Shiraishi Mie, Haruna Megumi, Matsuzaki Masayo, Murayama Ryoko
Department of Midwifery and Women's Health, Division of Health Sciences and Nursing, Graduate School of Medicine, The University of Tokyo.
J Nutr Sci Vitaminol (Tokyo). 2014;60(6):420-8. doi: 10.3177/jnsv.60.420.

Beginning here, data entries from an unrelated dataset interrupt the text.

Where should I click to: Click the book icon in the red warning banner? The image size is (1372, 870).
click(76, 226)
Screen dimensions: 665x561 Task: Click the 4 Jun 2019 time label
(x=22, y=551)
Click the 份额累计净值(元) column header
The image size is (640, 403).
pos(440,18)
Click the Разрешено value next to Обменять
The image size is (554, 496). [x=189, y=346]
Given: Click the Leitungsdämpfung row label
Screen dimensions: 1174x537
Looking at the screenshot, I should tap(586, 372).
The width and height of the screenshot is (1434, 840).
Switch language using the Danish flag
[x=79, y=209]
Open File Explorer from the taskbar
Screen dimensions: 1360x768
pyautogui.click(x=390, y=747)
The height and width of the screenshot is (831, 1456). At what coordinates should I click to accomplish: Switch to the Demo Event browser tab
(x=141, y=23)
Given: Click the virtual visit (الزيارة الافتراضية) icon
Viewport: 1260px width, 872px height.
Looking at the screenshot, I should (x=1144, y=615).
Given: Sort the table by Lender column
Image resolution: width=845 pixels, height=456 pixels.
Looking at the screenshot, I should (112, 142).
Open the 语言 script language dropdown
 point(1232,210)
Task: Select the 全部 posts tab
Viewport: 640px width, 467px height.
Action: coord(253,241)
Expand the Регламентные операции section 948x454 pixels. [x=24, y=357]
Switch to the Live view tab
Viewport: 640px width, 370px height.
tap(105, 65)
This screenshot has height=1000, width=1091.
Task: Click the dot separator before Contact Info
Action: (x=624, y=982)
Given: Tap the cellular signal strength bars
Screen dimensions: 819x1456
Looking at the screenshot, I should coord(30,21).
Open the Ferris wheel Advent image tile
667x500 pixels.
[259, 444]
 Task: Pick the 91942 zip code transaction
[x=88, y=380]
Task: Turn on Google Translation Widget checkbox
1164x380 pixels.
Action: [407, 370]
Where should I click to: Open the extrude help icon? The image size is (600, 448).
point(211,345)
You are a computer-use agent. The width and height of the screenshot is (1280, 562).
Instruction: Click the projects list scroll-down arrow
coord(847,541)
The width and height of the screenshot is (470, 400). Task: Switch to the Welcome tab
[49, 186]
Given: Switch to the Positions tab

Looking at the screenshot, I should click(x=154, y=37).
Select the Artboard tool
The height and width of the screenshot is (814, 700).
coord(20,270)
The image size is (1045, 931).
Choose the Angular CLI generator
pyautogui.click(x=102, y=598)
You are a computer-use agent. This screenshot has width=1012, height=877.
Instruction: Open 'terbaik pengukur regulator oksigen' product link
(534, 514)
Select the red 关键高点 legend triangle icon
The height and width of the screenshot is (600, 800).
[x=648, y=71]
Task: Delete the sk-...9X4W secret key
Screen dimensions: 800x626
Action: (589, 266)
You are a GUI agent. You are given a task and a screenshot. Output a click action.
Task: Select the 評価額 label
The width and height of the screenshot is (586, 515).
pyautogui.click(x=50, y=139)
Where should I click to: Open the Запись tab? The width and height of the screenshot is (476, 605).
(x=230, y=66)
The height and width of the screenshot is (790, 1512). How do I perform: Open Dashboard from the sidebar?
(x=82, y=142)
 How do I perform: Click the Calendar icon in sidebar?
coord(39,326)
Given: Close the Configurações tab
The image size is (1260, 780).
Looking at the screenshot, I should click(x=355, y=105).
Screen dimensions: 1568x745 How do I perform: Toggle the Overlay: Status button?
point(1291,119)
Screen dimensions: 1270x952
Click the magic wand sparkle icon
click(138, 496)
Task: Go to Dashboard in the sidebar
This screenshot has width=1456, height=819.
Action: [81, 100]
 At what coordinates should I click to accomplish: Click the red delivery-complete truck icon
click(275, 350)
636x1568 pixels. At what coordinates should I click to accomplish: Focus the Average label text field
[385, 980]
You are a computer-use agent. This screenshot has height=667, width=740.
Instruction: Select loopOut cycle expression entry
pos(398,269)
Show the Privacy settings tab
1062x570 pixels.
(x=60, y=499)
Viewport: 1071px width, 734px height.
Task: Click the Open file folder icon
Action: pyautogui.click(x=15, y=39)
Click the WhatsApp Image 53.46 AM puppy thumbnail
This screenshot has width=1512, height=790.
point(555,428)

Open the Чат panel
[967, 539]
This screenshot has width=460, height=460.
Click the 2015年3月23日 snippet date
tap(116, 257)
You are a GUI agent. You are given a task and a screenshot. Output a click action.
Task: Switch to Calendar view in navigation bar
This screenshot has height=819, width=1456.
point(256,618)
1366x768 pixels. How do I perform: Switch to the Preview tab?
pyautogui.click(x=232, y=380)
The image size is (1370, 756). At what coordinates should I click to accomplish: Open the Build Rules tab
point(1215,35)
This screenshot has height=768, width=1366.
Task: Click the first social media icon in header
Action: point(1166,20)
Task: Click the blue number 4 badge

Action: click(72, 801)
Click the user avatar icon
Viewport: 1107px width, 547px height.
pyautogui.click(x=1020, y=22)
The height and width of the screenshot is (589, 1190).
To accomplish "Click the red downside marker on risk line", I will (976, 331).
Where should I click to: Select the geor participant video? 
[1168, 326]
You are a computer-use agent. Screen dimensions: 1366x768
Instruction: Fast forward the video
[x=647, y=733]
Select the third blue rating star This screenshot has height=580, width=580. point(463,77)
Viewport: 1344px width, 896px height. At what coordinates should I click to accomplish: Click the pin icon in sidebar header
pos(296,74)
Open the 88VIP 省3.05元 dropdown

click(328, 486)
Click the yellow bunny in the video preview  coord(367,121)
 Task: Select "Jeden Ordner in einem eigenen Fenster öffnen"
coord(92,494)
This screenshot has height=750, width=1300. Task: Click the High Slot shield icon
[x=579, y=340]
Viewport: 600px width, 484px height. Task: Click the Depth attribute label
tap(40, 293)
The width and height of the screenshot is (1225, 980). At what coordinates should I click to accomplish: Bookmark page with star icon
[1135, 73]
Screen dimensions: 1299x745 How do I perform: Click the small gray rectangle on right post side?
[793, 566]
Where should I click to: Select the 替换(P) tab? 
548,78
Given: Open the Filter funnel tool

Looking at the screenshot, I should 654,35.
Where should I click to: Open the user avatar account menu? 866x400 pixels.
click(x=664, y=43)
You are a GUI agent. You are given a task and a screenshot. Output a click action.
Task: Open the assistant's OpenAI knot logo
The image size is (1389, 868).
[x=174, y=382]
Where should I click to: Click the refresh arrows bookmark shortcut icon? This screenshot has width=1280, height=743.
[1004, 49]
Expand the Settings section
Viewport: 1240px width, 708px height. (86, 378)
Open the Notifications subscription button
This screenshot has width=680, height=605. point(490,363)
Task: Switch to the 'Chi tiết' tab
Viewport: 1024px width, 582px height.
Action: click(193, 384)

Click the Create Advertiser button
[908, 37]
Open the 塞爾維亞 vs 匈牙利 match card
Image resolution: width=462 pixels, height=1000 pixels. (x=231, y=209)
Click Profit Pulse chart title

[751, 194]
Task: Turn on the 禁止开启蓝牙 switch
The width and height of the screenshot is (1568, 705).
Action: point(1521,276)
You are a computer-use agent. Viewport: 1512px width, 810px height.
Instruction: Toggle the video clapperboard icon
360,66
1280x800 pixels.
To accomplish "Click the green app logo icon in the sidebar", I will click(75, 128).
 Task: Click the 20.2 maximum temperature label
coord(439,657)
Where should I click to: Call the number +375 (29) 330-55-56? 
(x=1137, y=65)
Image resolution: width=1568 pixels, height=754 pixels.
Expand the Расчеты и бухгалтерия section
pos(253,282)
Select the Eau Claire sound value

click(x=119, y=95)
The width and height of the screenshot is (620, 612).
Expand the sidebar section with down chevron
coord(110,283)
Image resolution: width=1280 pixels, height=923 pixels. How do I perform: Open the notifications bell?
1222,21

Maternal vitamin D deficiency causes pregnancy complications and delayed skeletal development in offspring. This study aimed at identifying demographic and lifestyle factors associated with vitamin D status in pregnant Japanese women. A total of 284 healthy pregnant women in the second trimester were recruited at a university hospital in Tokyo, between June 2010 and July 2011. Serum 25-hydroxyvitamin D (25(OH)D) concentrations were measured using chemiluminescent immunoassay. We assessed vitamin D intake using a self-administered diet history questionnaire and asked participants about lifestyle variables, including daily duration of sunlight exposure and supplement use. The mean (SD) serum 25(OH)D concentration was 9.8 (4.7) ng/mL. Almost 60% of the participants had severe vitamin D deficiency (measured as 25(OH)D<10 ng/mL). Multiple regression analysis showed that multigravidity, pre-pregnancy non-underweight status, higher energy-adjusted vitamin D intake, and use of vitamin D supplements were correlated with higher serum 25(OH)D concentrations (β=0.245, β=-0.119, β=0.226, and β=0.197, respectively). In the summer investigation, women with longer durations of sunlight exposure had significantly higher serum 25(OH)D concentrations (β=0.201) that were unrelated to the factors outlined previously. In the winter investigation, women with a high education level had higher serum 25(OH)D concentrations than others (β=0.330). Our results would be useful for identifying pregnant women at a high risk of low vitamin D status, such as primigravidae and those with pre-pregnancy underweight status, low education level, low vitamin D intake, and short durations of sunlight exposure.
孕妇维生素D缺乏会导致妊娠并发症以及子代骨骼发育延迟。本研究旨在确定与日本孕妇维生素D状态相关的人口统计学和生活方式因素。2010年6月至2011年7月期间,在东京的一家大学医院招募了总共284名处于孕中期的健康孕妇。采用化学发光免疫分析法测定血清25-羟维生素D(25(OH)D)浓度。我们使用自行填写的饮食史问卷评估维生素D摄入量,并询问参与者生活方式变量,包括每日日照时长和补充剂使用情况。血清25(OH)D浓度的均值(标准差)为9.8(4.7)ng/mL。几乎60%的参与者存在严重维生素D缺乏(定义为25(OH)D<10 ng/mL)。多元回归分析显示,多胎妊娠、孕前非体重过轻状态、较高的能量调整维生素D摄入量以及使用维生素D补充剂与较高的血清25(OH)D浓度相关(β分别为0.245、-0.119、0.226和0.197)。在夏季调查中,日照时长较长的女性血清25(OH)D浓度显著更高(β=0.201),且与上述因素无关。在冬季调查中,受教育程度高的女性血清25(OH)D浓度高于其他人(β=0.330)。我们的结果有助于识别维生素D水平低风险较高的孕妇,如初产妇以及孕前体重过轻、教育程度低、维生素D摄入量低和日照时长短的孕妇。